→ **TASK PROMPT**
Transcribe exactly, leaving out pictures, the lines from the one that holds "At what coordinates should I click to accomplish: Open" through the end of the data below, including both end lines and no others.

Saved entries:
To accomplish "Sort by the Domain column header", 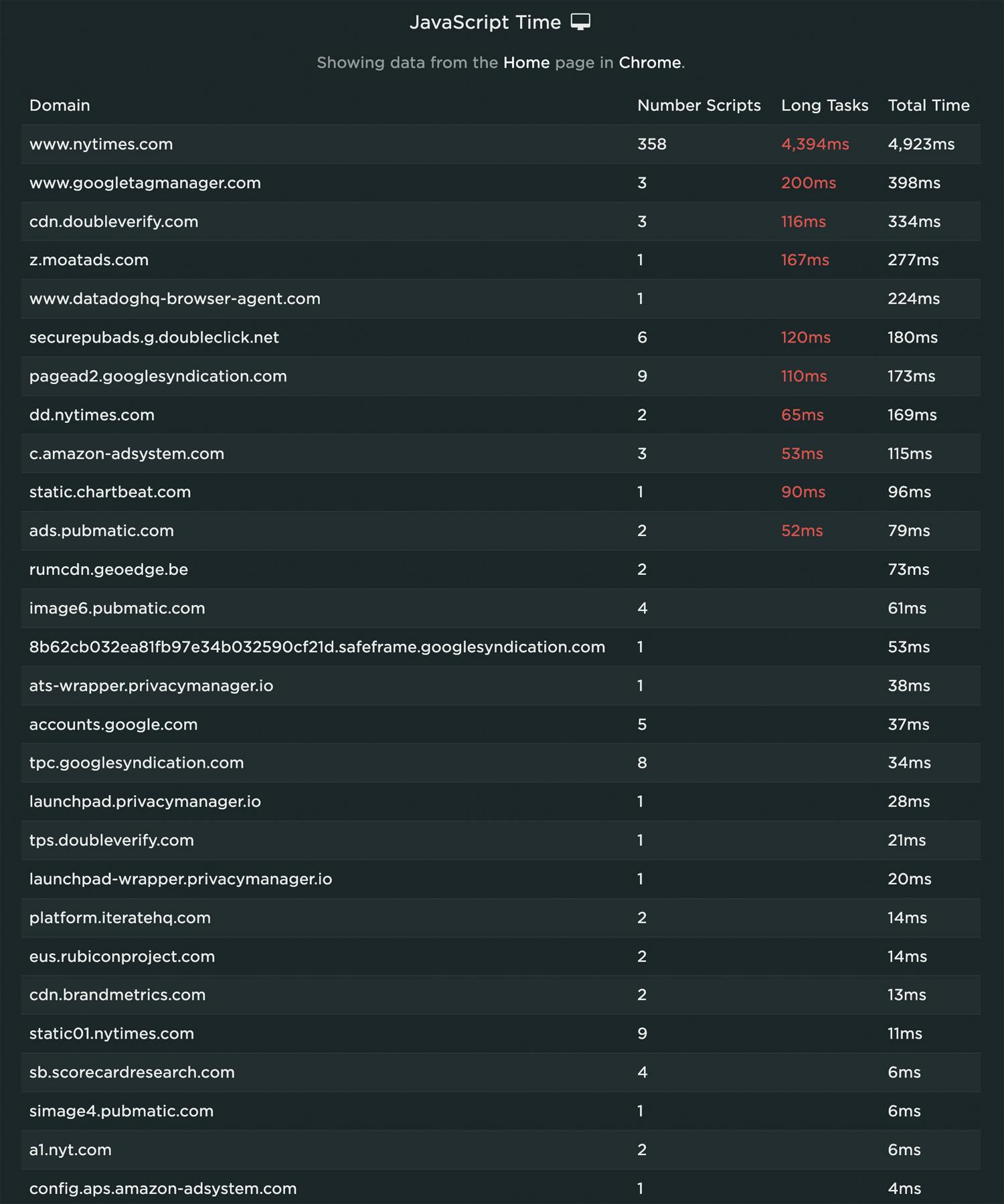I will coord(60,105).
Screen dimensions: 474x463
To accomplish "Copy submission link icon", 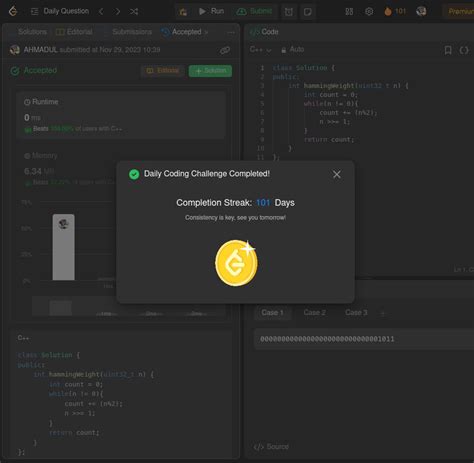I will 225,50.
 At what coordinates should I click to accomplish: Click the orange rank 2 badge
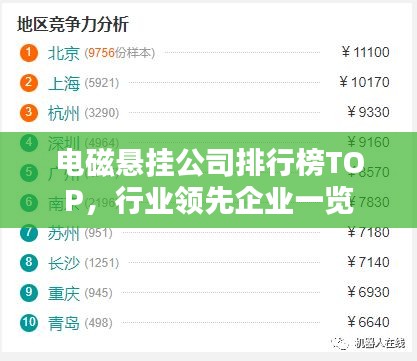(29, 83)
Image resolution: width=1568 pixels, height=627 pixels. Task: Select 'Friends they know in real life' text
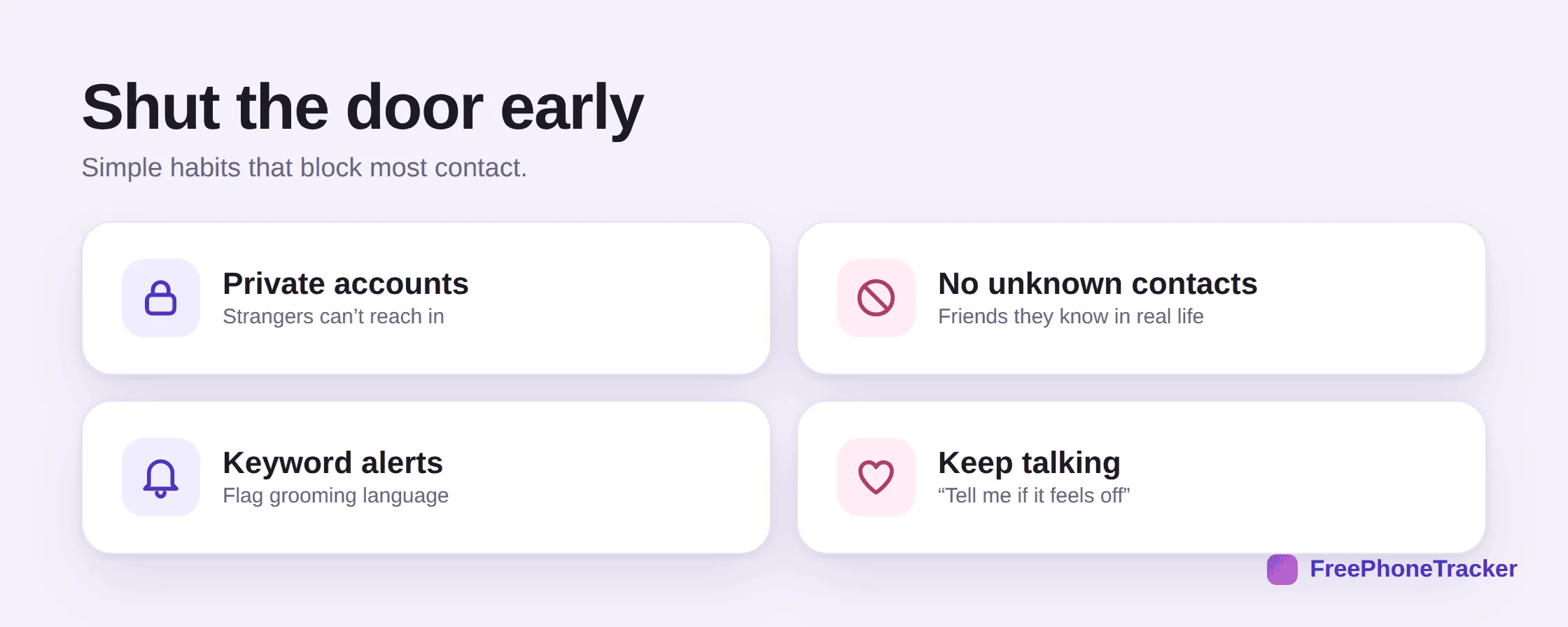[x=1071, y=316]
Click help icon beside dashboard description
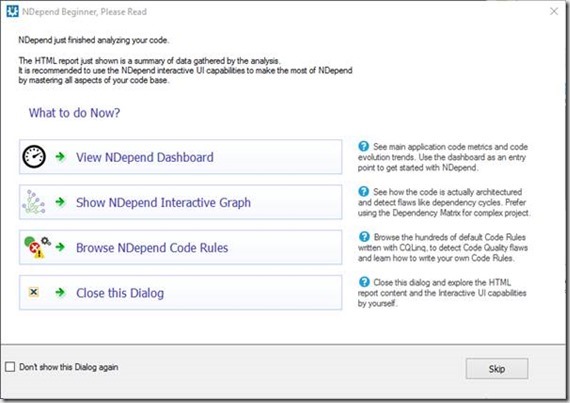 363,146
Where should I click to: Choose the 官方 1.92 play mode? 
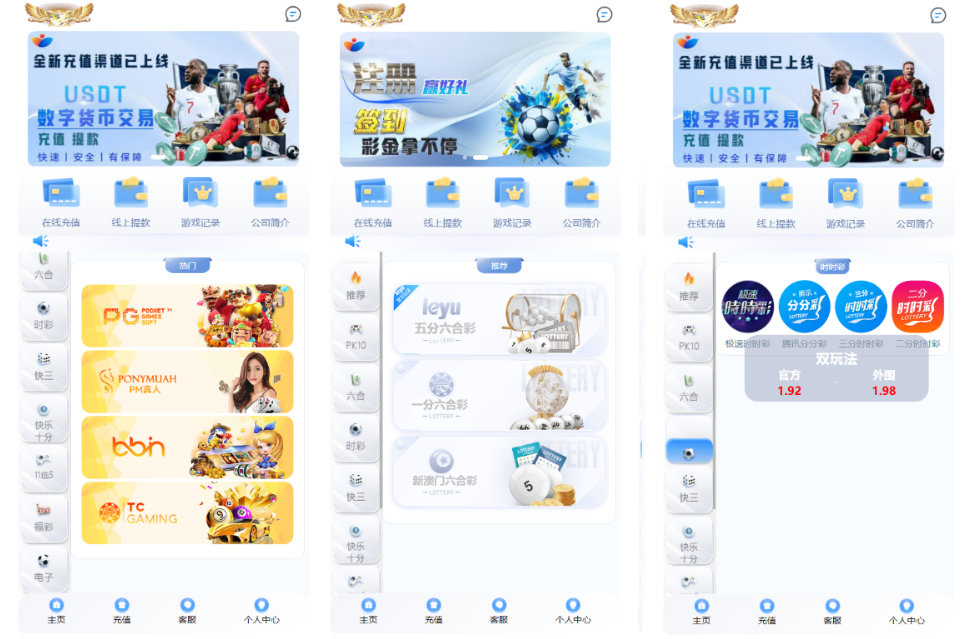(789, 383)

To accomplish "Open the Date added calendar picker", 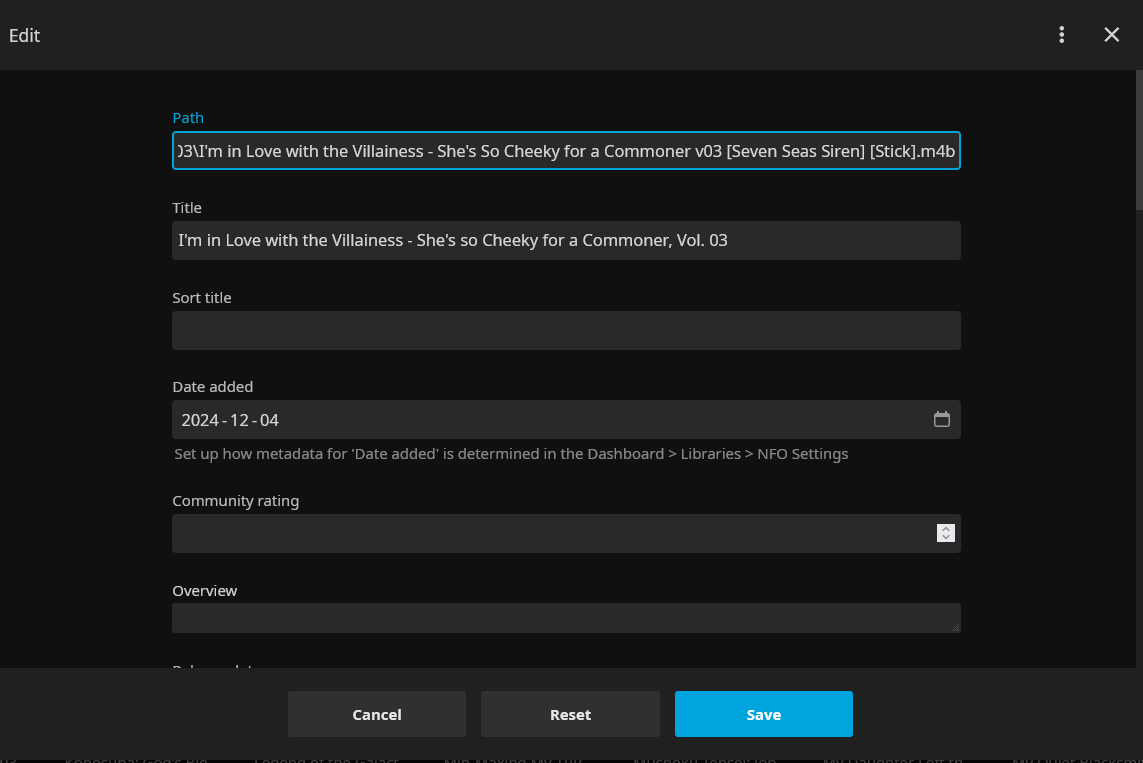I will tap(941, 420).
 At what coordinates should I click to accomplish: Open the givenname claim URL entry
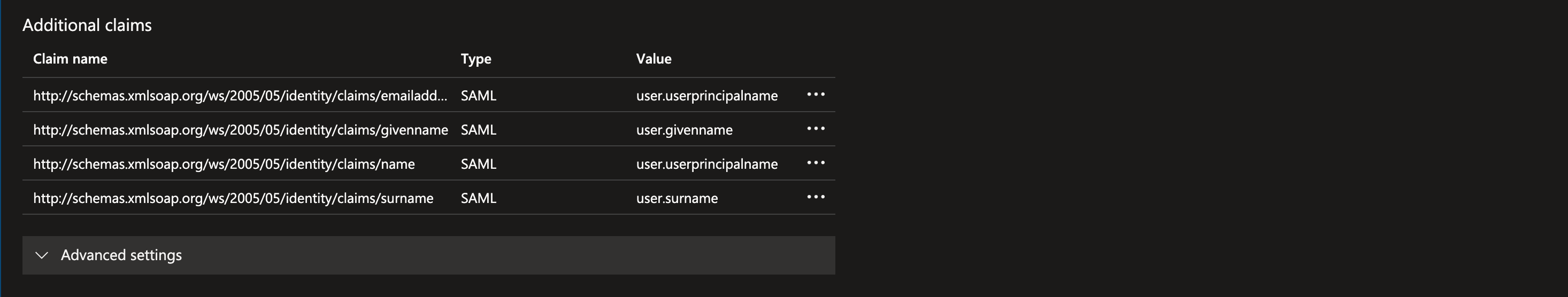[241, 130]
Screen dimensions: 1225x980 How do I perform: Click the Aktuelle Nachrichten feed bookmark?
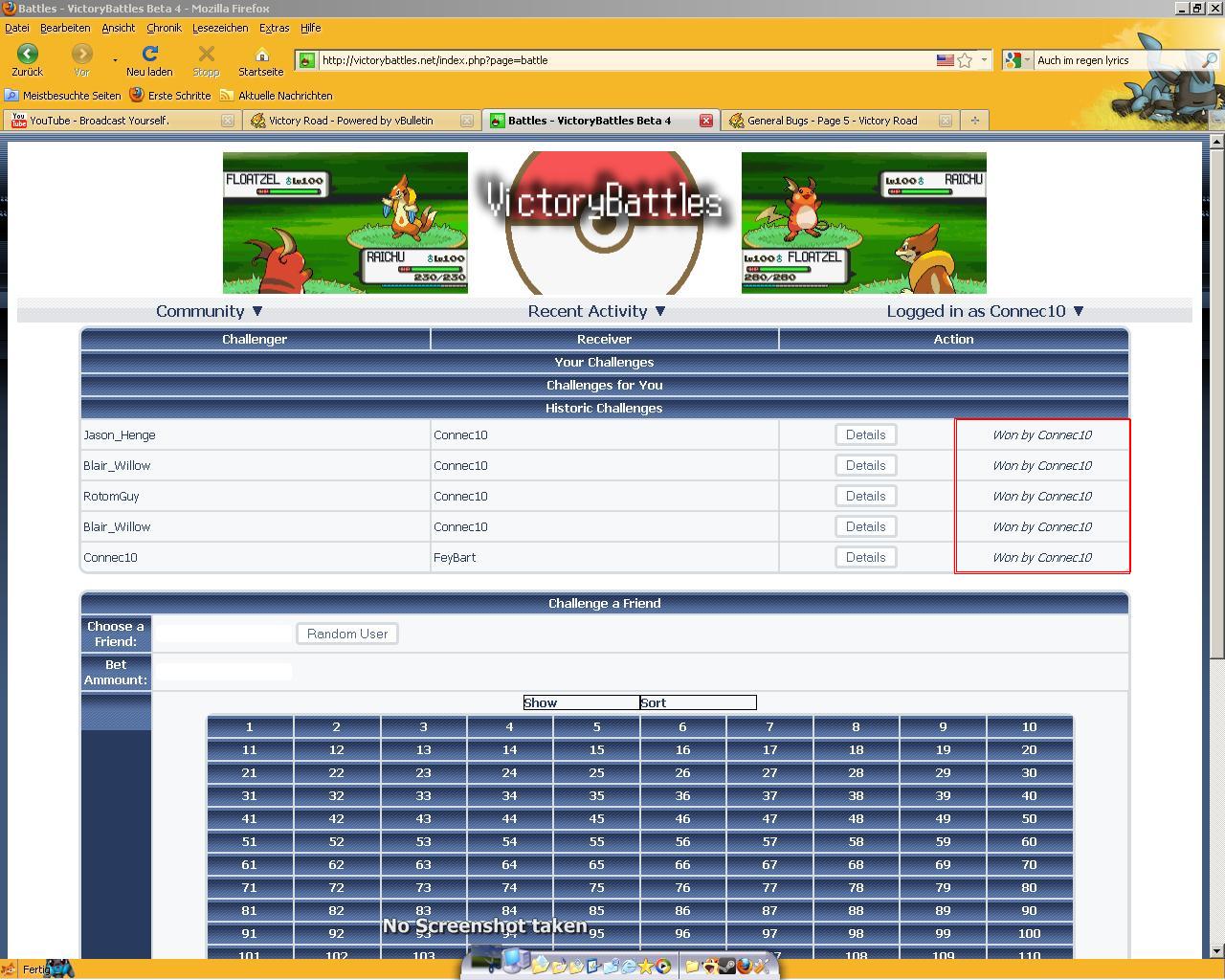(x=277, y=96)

→ **TASK RESULT**
 At what coordinates should I click to accomplish: Open the givenname claim URL entry
[241, 130]
Screen dimensions: 1225x980 How do I perform: Click the Aktuelle Nachrichten feed bookmark?
(x=277, y=96)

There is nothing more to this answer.